THE HAIN CELESTIAL GROUP, INC.
(Exact name of registrant as specified in its charter)
 


Delaware
0-22818
22-3240619
     
(State or other jurisdiction
of incorporation)
(Commission File Number)
(I.R.S. Employer Identification No.)

58 South Service Road, Melville, NY 11747
(Address of principal executive offices)

Registrant’s telephone number, including area code: (631) 730-2200

Not Applicable
(Former name or former address, if changed since last report)
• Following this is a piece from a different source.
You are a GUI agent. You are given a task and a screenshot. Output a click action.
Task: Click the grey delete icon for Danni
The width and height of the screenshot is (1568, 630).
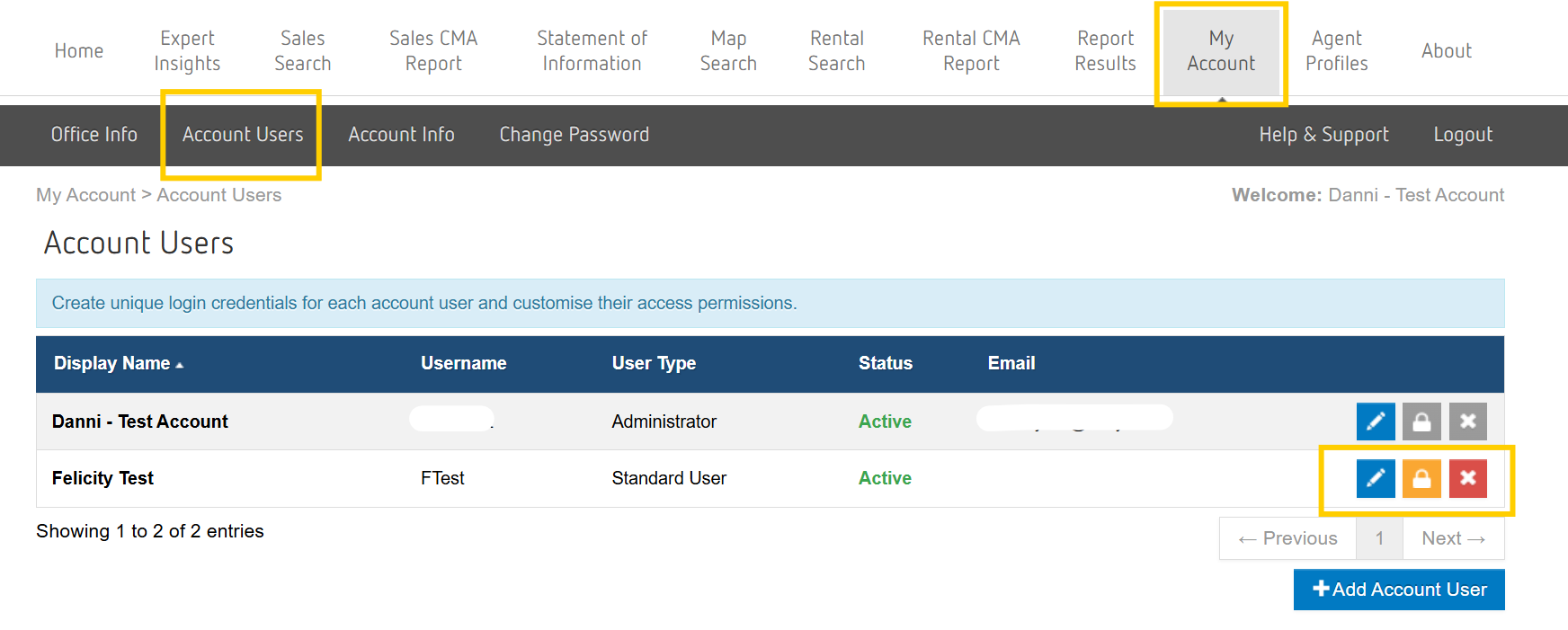tap(1467, 421)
Check the appropriate box below if the Form 8-K filing is intended to simultaneously satisfy the filing obligation of the registrant under any of the following provisions:

o Written communications pursuant to Rule 425 under the Securities Act (17 CFR 230.425)
o Soliciting material pursuant to Rule 14a-12 under the Exchange Act (17 CFR 240.14a-12)
Pre-commencement communications pursuant to Rule 14d-2(b) under the Exchange Act (17 CFR 240.14d-2(b))
Pre-commencement communications pursuant to Rule 13e-4(c) under the Exchange Act (17 CFR 240.13e-4(c))
 


 
 

 



Item 5.03. Amendments to Articles of Incorporation or Bylaws; Change in Fiscal Year.
 
On December 5, 2007, The Hain Celestial Group, Inc.’s Board of Directors amended Article V, Section 1 (regarding Share Certificates), Article V, Section 3 (regarding Transfer of Shares) and Article V, Section 7 (regarding Lost, Destroyed or Mutilated Certificates) of the Company's By-laws in order to enable the Company to comply with Nasdaq Stock Market Marketplace Rule 4350(l) (the "Direct Registration Rule"). The Direct Registration Rule requires Nasdaq-listed securities to be eligible for a direct registration program operated by a clearing agency registered under Section 17A of the Securities Exchange Act on and after January 1, 2008. A direct registration program is a system for book-entry ownership of stock or other securities, in which shares are owned, recorded and transferred electronically without the issuance of a physical share certificate. Because the Company’s By-laws previously required that each stockholder was entitled to a physical share certificate, the Company's Board of Directors determined that, in order for the Company to be able to comply with the Direct Registration Rule, it was necessary and appropriate to amend the Company's By-laws to provide the authority to have uncertificated shares.
 
The Company’s Board of Directors also amended the By-laws in order to update corporate office and registered agent information. In addition, the Company’s Board of Directors amended Article II, Section 4 (regarding Notice of Meetings), Article II, Section 11 (regarding Notice of Meeting), Article III, Section 6 (regarding Notice of Meeting) and Article III, Section 14 (regarding Action By Consent) to update the manner in which such notices and written consents may be delivered to include electronic transmission. Article IX was also amended to permit the Company’s Board of Directors to amend or repeal the By-Laws by written consent. Previously, the Company’s Board of Directors could amend the By-laws only at a regular or special meeting.
 
The foregoing description is qualified in its entirety by the Amended and Restated By-laws, a copy of which is filed as Exhibit 3.01 to this report, and which are incorporated by reference into this description.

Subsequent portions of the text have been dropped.